Pearl destacou que a sociedade participará das negociações, apesar de não terem sido "definidos quais serão os mecanismos de participação, nem sequer das vítimas", mas não será uma mesa com três forças, já que os diálogos são diretos entre o governo e o ELN.

Perguntado sobre a possibilidade de essa guerrilha declarar um cessar-fogo unilateral, o chefe negociador disse que espera que "o ELN mostre aos colombianos que tem uma verdadeira vocação de paz" e que isso "seja mostrado em fatos concretos".

Além disso, Pearl afirmou que os diálogos serão diferentes aos do governo com as Farc, já que "são organizações distintas".

Neste caso tenta-se buscar uma maior presença social, acrescentou.

Em referência à formação das equipes para as negociações, que terão como sede Equador e sessões de trabalho nesse país, além de no Brasil, Venezuela, Chile e Cuba, Pearl explicou que foi acordado que cada uma das delegações pode contar com até 30 membros.

Além disso, Pearl disse que os integrantes da delegação do ELN contam com "permissões para transitarem pela Venezuela" para deste modo poder comparecer às negociações.

"Quando for definido o número e integrantes da mesa de conversas, imediatamente efetuaremos esse procedimento", sustentou em referência à suspensão das ordens de captura para que os guerrilheiros possam comparecer às sedes dos diálogos.

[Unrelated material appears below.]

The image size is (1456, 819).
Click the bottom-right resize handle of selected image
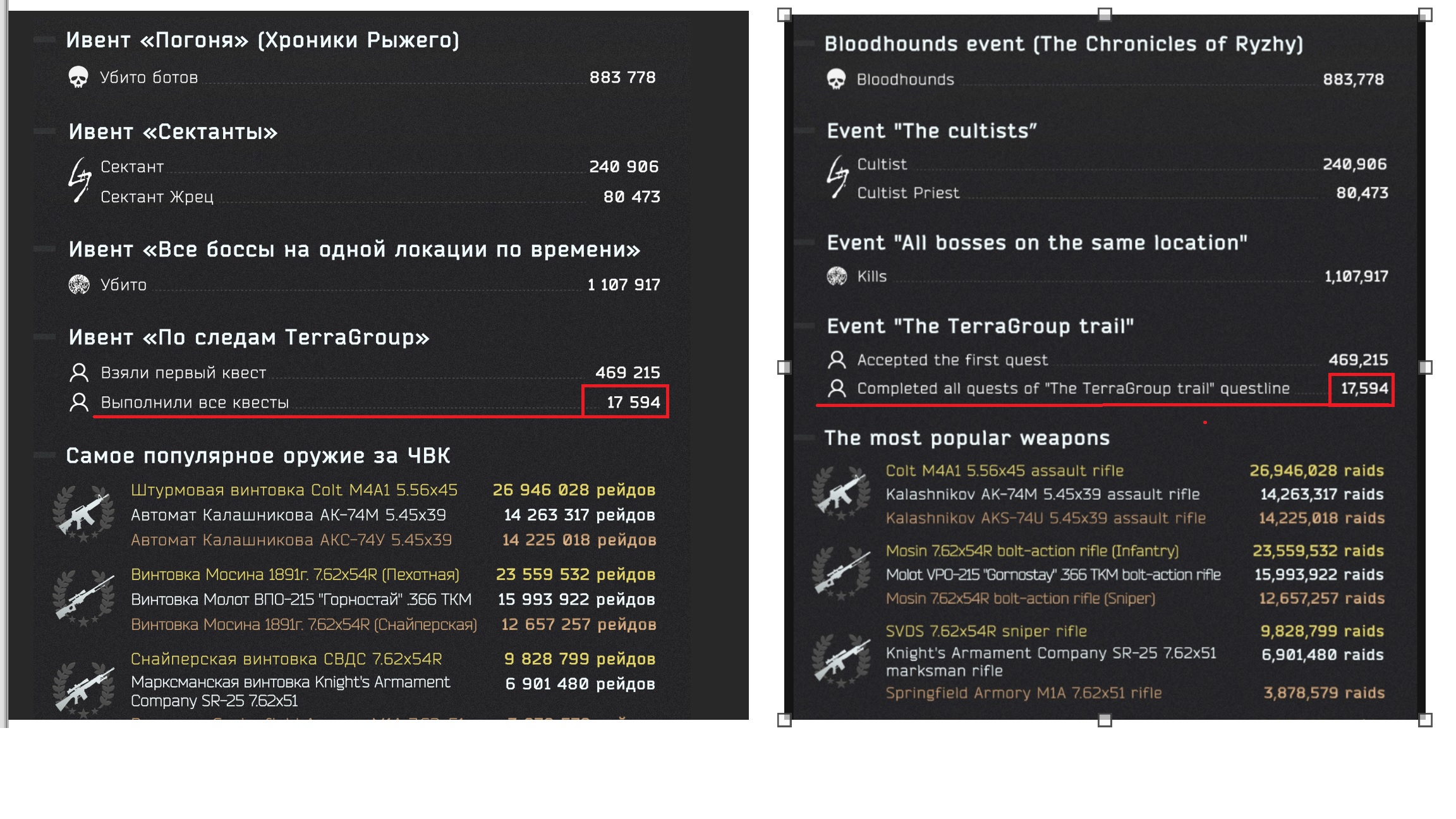(x=1425, y=720)
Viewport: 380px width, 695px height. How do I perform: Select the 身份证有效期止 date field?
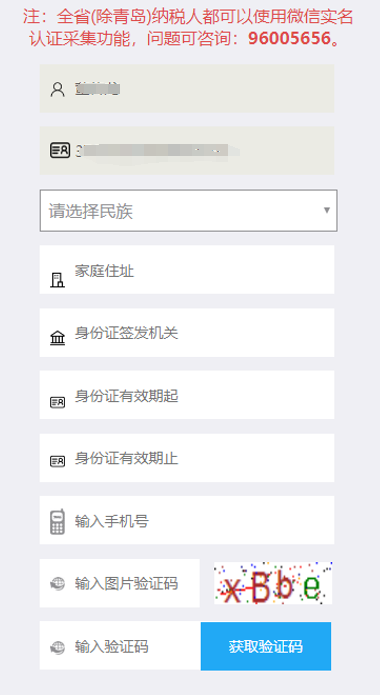coord(187,458)
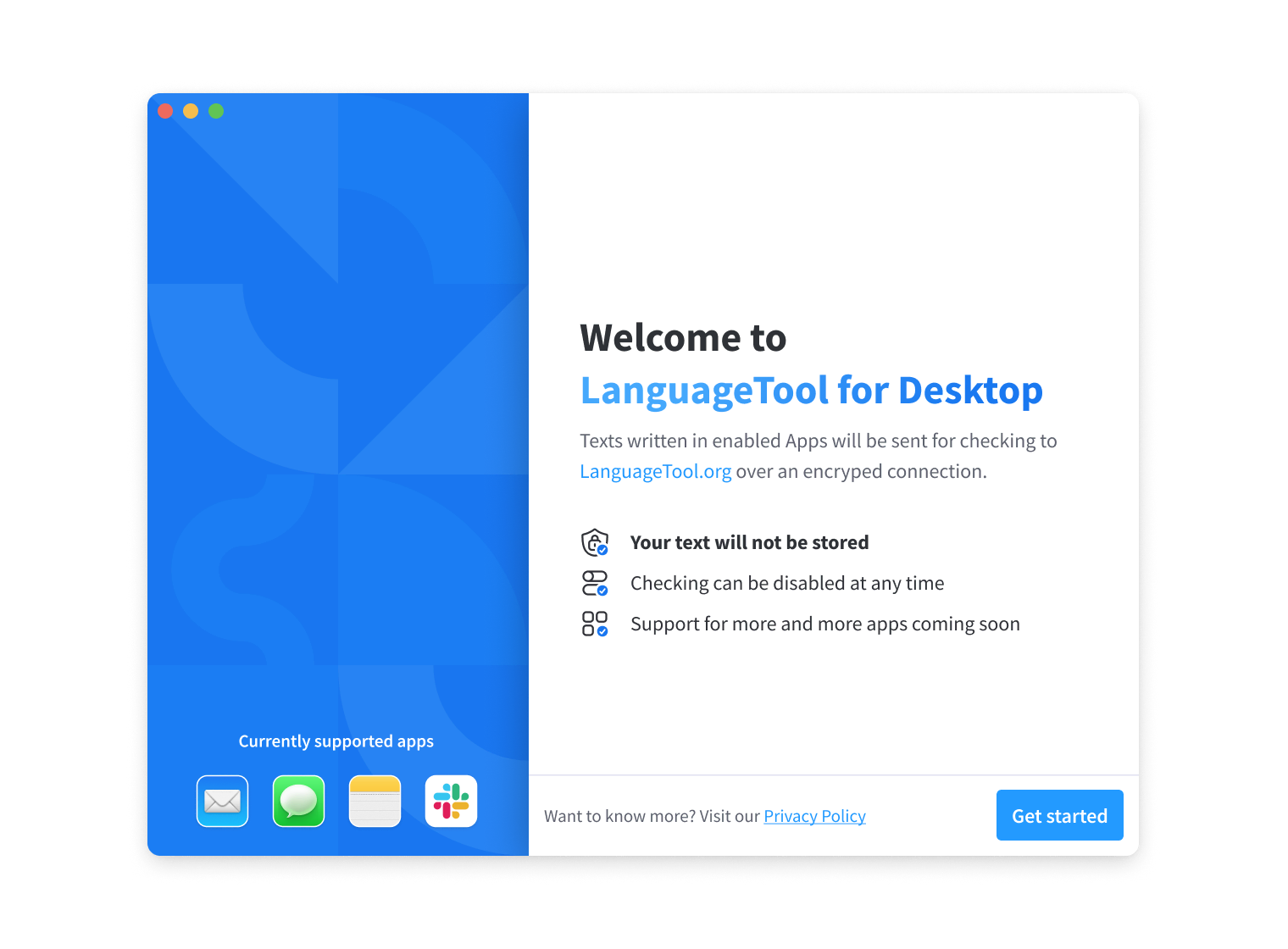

Por sua vez, o ex-ministro José Noé Ríos, integrante da delegação, detalhou que a decisão de trabalhar em cinco sedes foi tomada porque três delas - Equador, Venezuela e Brasil - foram anfitriãs na fase exploratória, enquanto as outras duas - Chile e Cuba - serviram como países acompanhantes.

"O que estamos fazendo agora é recolher a experiência dos que nessa fase reservada desenvolvida prestaram um serviço especial", acrescentou Ríos.

Neste sentido, destacou que será mantido o mesmo esquema de diálogos, protocolos e mecanismos de segurança em cada um dos países e não mudarão em função das sedes.

O general reformado Eduardo Herrera Berbel, também integrante da delegação, destacou que "pela primeira vez" o ELN assinou um acordo com o governo e "põe como objetivo o término do conflito armado".

Herrera afirmou que houve coincidências com o ELN de que as vítimas seriam "o centro do processo" e em dialogar sobre elas com "os parâmetros internacionais referidos à verdade, justiça, reparação e compromisso de não repetição".

Pearl finalizou dizendo que com os diálogos têm "a oportunidade real de colocar fim a um conflito que teve enormes custos para o país nos últimos 50 anos".

"A assinatura dos acordos de paz abre a porta para a modernidade na Colômbia", concluiu.